#### Task directions
Work out the number of lines below containing the word "width" and give nothing besides it.

(Beginning of Data supplied)

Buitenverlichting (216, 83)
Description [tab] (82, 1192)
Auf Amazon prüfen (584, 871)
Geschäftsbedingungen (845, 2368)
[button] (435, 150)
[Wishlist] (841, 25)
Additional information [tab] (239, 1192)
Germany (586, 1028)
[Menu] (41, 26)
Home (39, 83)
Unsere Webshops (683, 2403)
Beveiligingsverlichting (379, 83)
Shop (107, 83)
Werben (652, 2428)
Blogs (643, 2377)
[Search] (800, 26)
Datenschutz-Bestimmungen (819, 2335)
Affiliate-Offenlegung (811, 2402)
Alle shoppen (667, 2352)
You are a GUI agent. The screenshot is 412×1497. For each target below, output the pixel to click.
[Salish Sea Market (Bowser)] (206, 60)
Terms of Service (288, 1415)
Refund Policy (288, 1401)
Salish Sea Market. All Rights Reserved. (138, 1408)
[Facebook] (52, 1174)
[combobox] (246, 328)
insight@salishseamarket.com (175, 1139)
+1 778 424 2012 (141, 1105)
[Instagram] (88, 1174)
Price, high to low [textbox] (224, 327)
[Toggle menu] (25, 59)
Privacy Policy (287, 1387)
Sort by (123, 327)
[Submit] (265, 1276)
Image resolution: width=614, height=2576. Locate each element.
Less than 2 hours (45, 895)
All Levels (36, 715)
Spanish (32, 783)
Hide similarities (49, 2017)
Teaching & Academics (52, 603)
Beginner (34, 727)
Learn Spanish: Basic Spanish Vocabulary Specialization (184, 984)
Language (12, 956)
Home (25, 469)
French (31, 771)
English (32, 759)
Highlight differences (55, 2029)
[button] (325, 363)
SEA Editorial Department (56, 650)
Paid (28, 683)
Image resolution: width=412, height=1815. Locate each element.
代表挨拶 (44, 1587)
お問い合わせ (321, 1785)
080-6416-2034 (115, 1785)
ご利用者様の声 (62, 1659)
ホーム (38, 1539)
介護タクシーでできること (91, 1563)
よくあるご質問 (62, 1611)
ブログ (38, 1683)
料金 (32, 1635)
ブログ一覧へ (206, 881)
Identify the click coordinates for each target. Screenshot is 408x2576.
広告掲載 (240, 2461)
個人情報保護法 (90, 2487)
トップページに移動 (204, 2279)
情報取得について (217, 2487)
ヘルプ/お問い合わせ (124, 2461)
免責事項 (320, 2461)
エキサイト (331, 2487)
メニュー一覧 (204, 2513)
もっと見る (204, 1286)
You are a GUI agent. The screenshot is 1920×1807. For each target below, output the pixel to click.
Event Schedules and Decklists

(End of Data supplied)

#### Answer section
2